Many small companies need PCs for standard office applications and also need to access the Internet. Network computers, a new category of hardware, allow you to accomplish both tasks for less money than ever before-well under $1,000 per user.
Network computers differ from standard PCs in that they act as terminals to PC servers. All your applications, including Windows and Internet access, run on the server, which you connect to using the inexpensive network computer, which simply acts as a display.
In a way, this computing style is a throwback to the earlier days of computing, when a series of terminals ran off a mainframe computer. Dubbed "thin client" computing in computer industry jargon, this method is highly cost-effective for smaller businesses that may want to provide computers and Internet access to several users without spending a lot of money.
Network computers are also a money-saver if your company has telecommuters or employees, such as salespeople, who frequently work outside the office. In the past, to access computer data, such "remote workers" had to dial directly into the office's computer server over long-distance phone lines. With network computers, however, they can simply access the office by making a local phone call to an Internet service provider (ISP) and connecting to the server.

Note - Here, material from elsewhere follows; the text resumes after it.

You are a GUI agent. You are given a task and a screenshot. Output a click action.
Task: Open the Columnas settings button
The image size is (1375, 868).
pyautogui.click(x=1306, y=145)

Network computers also require less daily service and support than traditional PCs. They have no hard drives and are much simpler to install. As a result, the cost of ownership is significantly lower than that of a traditional PC.
The disadvantages? Network computer systems won't provide the speed and power of a standard desktop PC. Individual users can't plug CD-ROM drives and other add-ons into their systems. And if the server goes down, the whole network goes down. Still, many small com-panies do very well with the capabilities these network computers offer.
One of the first companies to introduce network computers was Wyse Technology Inc. Its Wyse Winterm product line provides Internet access and Windows computing for prices ranging from $500 to $750 per unit. The line includes the Winterm Model 2300, 2000T, 2500T and 2700T. The "T" models come integrated with a 14- or 15-inch display monitor; the 2300 comes with a choice of monitors. Separately available software, WyseWork, which runs on a server, allows users to access Unix and mainframe applications (the starting price is $495 for five users).
HDS@workStation from HDS Network Systems is similar to the Winterm family of products, providing Internet access and Windows computing. However, this $699 network computer also comes standard with the ability to run Java applets and PC, Unix and mainframe applications, so if you currently use one of these programs, you don't have to purchase a new application to use the network system. And because the HDS@workStation supports a full suite of multimedia options (for an additional $600), you can use it to develop Web sites or perform Internet-based communications such as videoconferencing.
Although not a network computer, AST's new Bravo MS-T Pentium Pro-based product line might be just the thing you need if you're in the market for a new computer that also offers easy Internet access. These standard desktop systems, available for $2,300 to $3,715, come bundled with AST-IntraAccess software, a package that includes everything you need for Web browsing, Web site development, and data sharing via a company Intranet.